In Autumn 199 Stuart wrote in the Moseleians Gazette...
I was born in Hall Green, Birmingham and attended Hall green Primary School in the Stratford Road. In 1951 I passed the 11 plus exam and went to Moseley Grammar School which was my first choice. I attended Moseley from 1951 to 1958 taking "0" and "A" levels. In those days it was an all boys school and specialised in good academic achievement and sport. I remember many of the staff with affection, especially Phil Bullock (who later became an Anglican Priest) and Phil Williams who taught history. Some members of the staff were rather eccentric and I wonder how they would have survived the more rigorous approach of today's education. Friendship was of course important and I am still in contact with a few people I met at Moseley. My ambition was to play in the Rugby 1st XV which I just managed to do in the last year at the school. I felt that I had arrived!.
It seemed logical after leaving Moseley to follow in my father’s footsteps and to train to be a teacher; which I did. However, having taught briefly in Birmingham I entered the Ministry of the Methodist Church and moved to Leeds where I trained for the Church and then became an Assistant Minister at the Headingly Church- not far from the cricket ground. From Leeds we moved (Elizabeth and I were married when I finished training) to Nottingham where we stayed for thirteen years. Most of that time I was Chaplain in the University of Nottingham and had a marvellous time working with the students and the University Community. I was then offered the post of Chaplain of the University of Birmingham in 1981, and we lived in Selly Oak for eight years. It was a great thrill to be back in Birmingham and life in Selly Oak and the University was immensely rich. The work was very challenging but rewarding, especially working in such a varied community. It seemed that representation of every country was on the University Campus.
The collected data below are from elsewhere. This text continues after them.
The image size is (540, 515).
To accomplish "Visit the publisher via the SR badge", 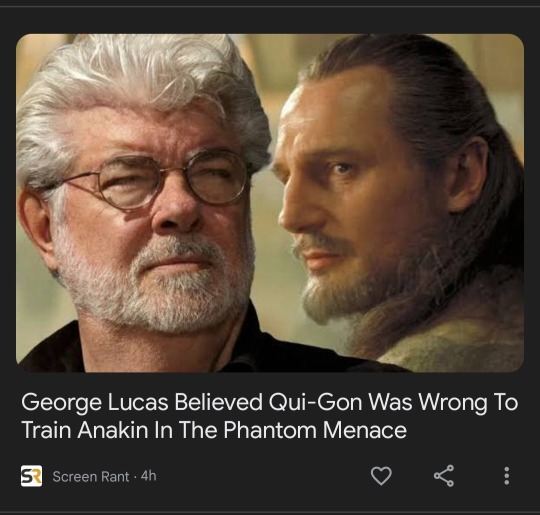I will pos(31,476).
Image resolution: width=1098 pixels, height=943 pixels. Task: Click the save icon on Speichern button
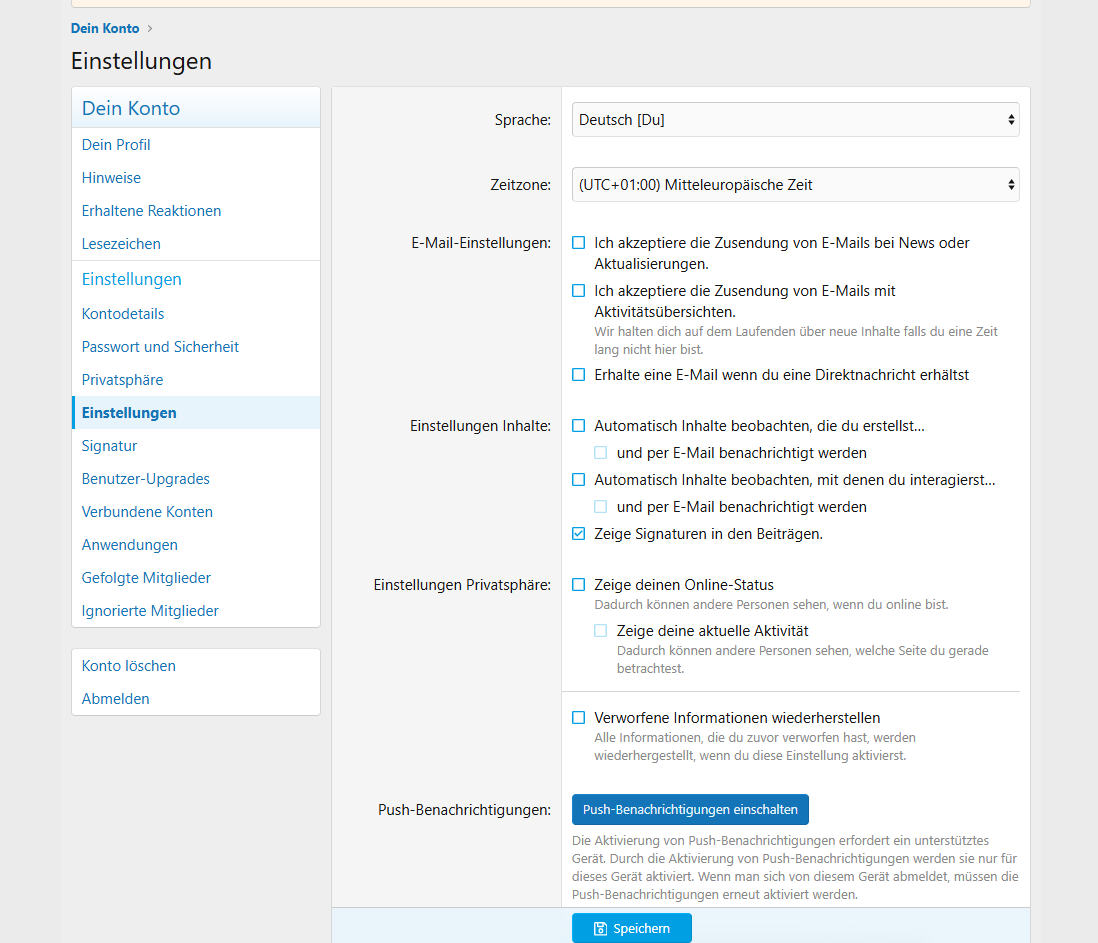pyautogui.click(x=600, y=928)
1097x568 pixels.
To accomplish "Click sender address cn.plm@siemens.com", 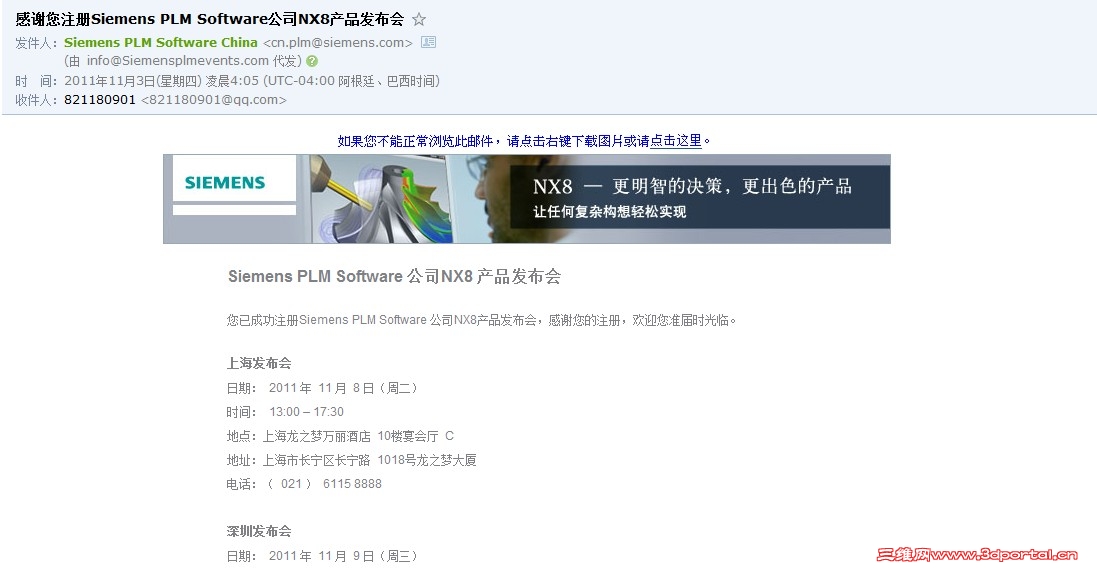I will pos(338,42).
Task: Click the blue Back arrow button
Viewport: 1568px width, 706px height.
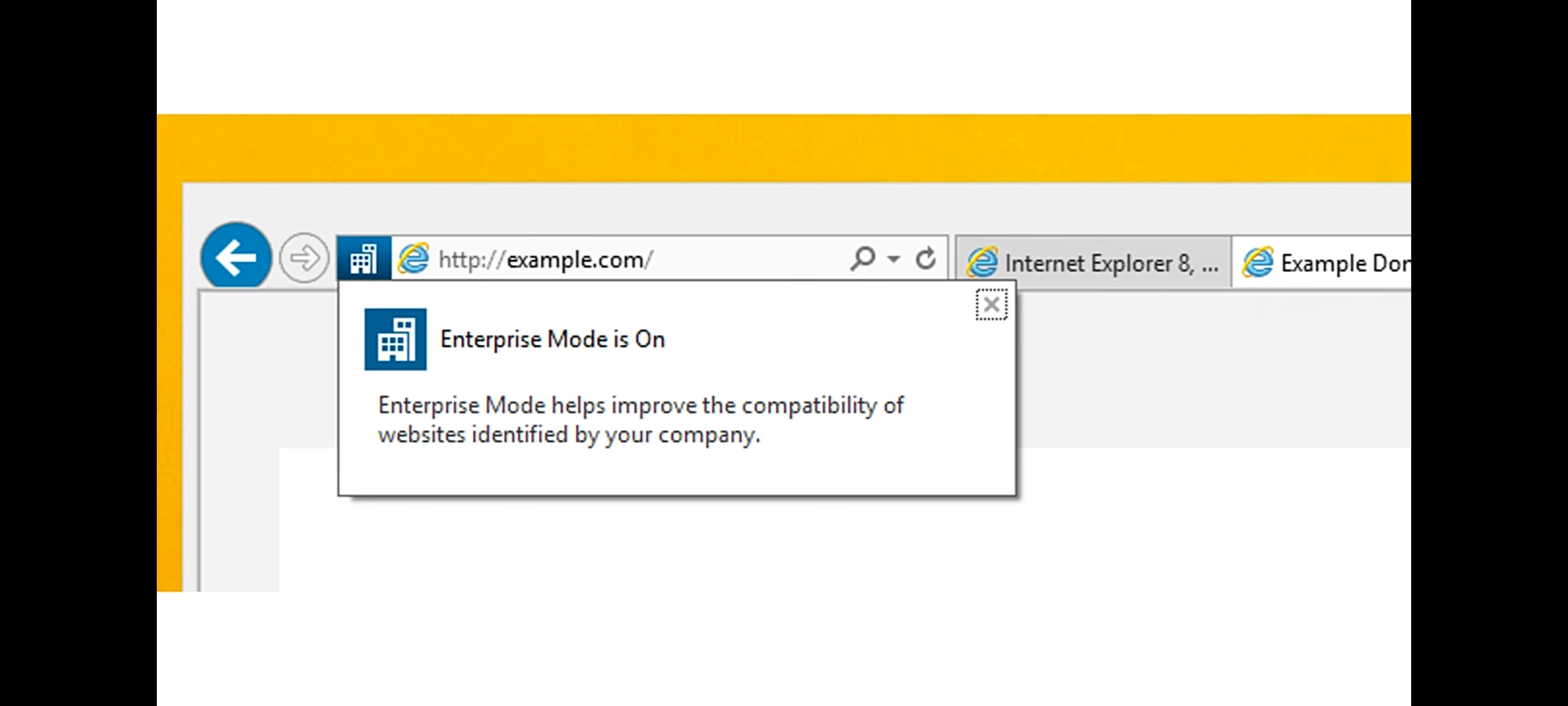Action: click(236, 257)
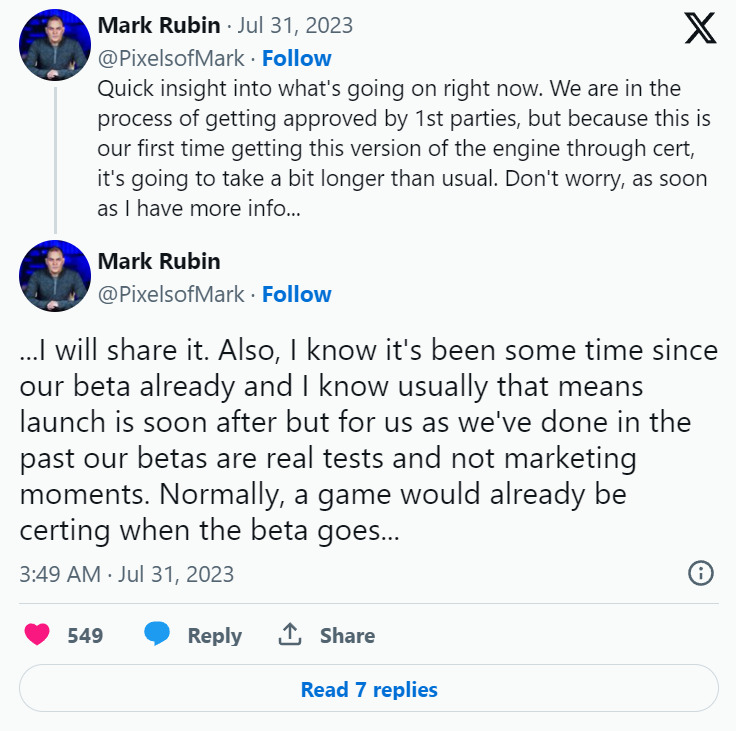The image size is (736, 731).
Task: Follow @PixelsofMark in the first tweet
Action: 296,58
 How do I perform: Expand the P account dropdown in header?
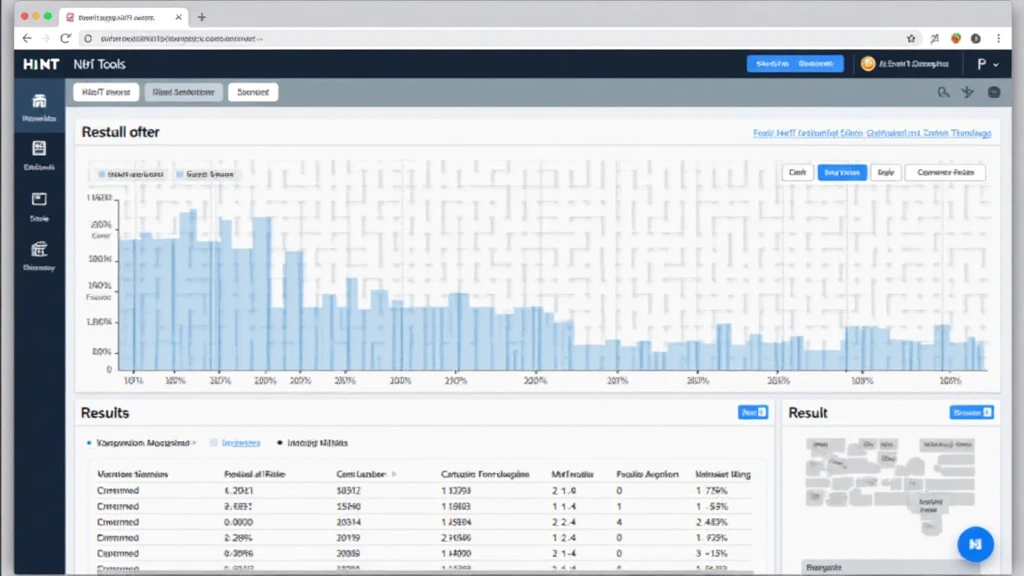[x=987, y=64]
We left Birmingham for York in 1989 and I became Chairman of the York and Hull District - an equivalent to a Bishop in the Church of England. For the last ten years I have worked closely with people of other Christian traditions and initiated the latest round of conversations between the Methodist Church and the Church of England. In June this year I was inducted as the President of the Methodist Church in Great Britain, which I look upon as a great honour. I now have a representative role and in this capacity have recently visited Zambia and Malawi and had meetings with the President and the Vice President of those countries. These meetings spring out of my commitment to Jubilee 2000 and cancellation of debt for the poor countries of the world. Soon I hope to meet officers of the World Bank in Washington to further this end.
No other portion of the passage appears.